UBCO Launches 1-Year Master's for Innovative Leaders

Two women sit in front of a computer screen covered with AI-generated graphics.

UBCO's Dr. Gao Yujie and Dr. Megan Smith discuss some of the learning strategies that will be used for UBCO's newly-introduced Master of Design program.UBC Okanagan is introducing a one-year master's program that combines hands-on learning, creativity, innovation and global thinking into one professional certificate.

The new graduate program at UBCO aims to inspire learners who are not afraid to employ forward-looking solutions to some of the most pressing problems facing the world today. The new professional Master of Design (MDes) will start at UBCO in May 2025.

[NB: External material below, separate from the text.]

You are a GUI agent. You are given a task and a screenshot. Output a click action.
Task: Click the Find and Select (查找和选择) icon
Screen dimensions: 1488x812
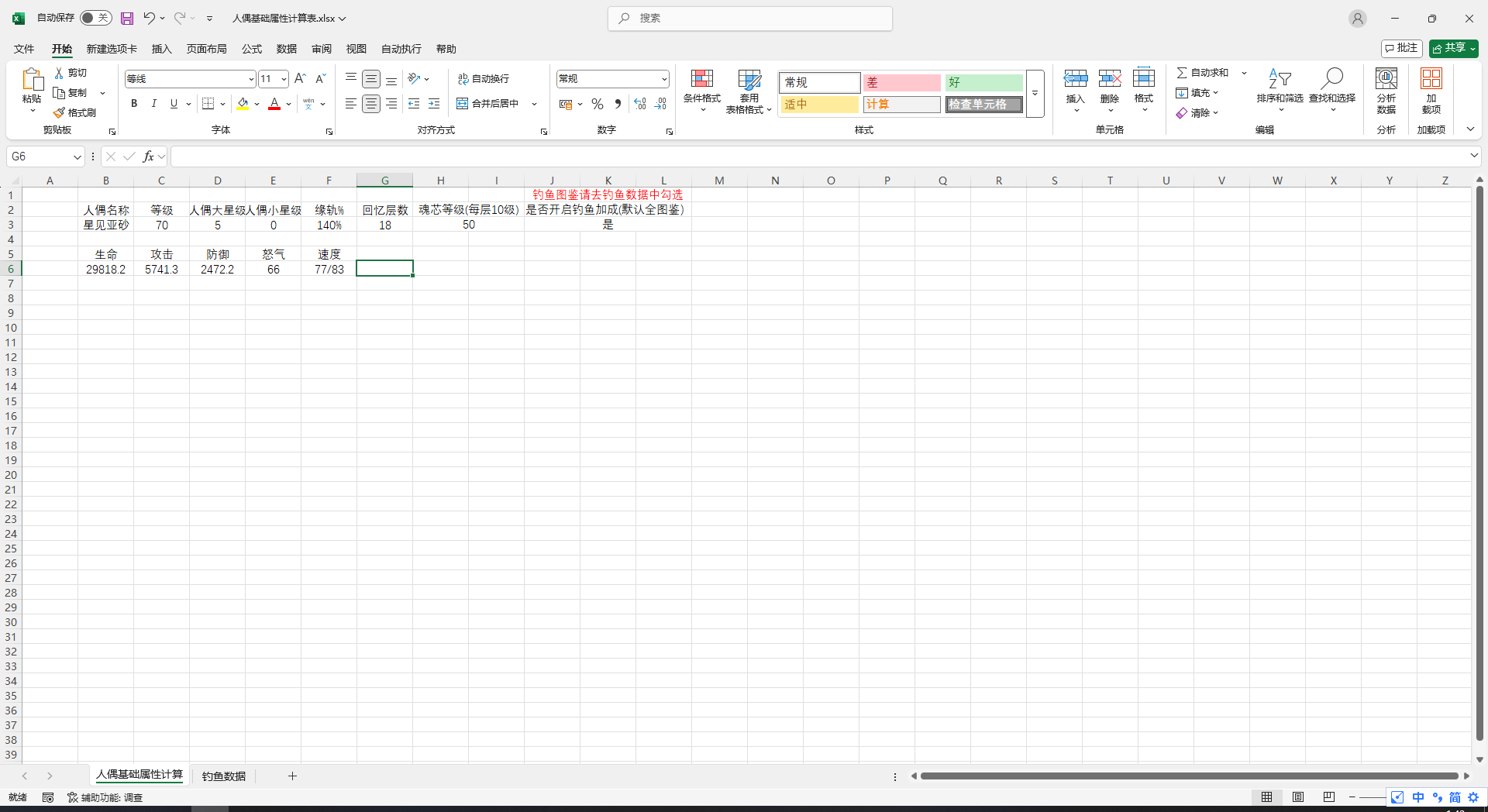click(1331, 79)
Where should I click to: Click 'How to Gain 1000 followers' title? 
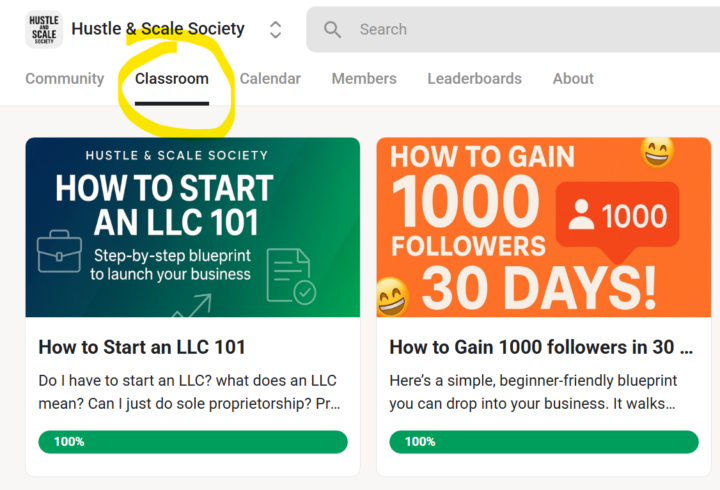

"This is an entirely new program in the Okanagan, and we are excited because we see it as a way of empowering people to tackle big challenges," says Dr. Megan Smith, Director of the Master of Design Program and an Associate Professor of Media Studies at UBCO. "Students will come to us with big problems they want to solve in their communities. We will gather faculty around them and equip them to tackle those challenges."

In designing the program, UBCO's Faculty of Creative and Critical Studies, School of Engineering and Irving K. Barber Faculty of Arts and Social Sciences sought examples from around the world of how creativity and design factored into some of the most important work being done by innovative organizations and individuals.

"From the outset, we asked ourselves how can we produce outsized effects, given the challenges we are facing as a society?" says Dr. Kenneth Chau, an Associate Professor of Electrical Engineering at UBCO, and one of the faculty members who helped bring MDes to fruition. "It's about bringing people together who have a desire to make a difference and think differently."

The interdisciplinary program will bring together community-minded students and faculty from diverse backgrounds including fine arts, media studies, humanities and social sciences, and engineering.

"It's about asking yourself-how can I understand my community better? How can I understand what the needs are, and how to address them? The program is taking a new approach to driving change," Dr. Chau explains.

To help inspire and set students up for success, they will learn in a cutting-edge, custom-built new media lab. The space is designed and outfitted to ensure students can make the biggest possible impression through the program and its pillars-design, innovation, creativity and entrepreneurship.

"One of the reasons why entrepreneurship is built into the program is that we are looking at the way people can change the world through new ways of doing business, new economies and new ways of working together," notes Dr. Smith.

Working together across disciplines, borders and ways of thinking is increasingly important for community and business leaders, notes Dr. Alon Eisenstein, Assistant Professor of Teaching with the School of Engineering.

"This program was designed from the ground up to be interdisciplinary. When we speak about creativity and design, we may use the same words and mean different things. We are going to challenge our misconceptions and our preconceptions," says Dr. Eisenstein, MDes instructor. "We are looking for people who have that internal passion to make a change to the world around them. The future leaders of our communities, across the social, environmental and economic sectors, will require these skills and this collaborative problem-solving mindset."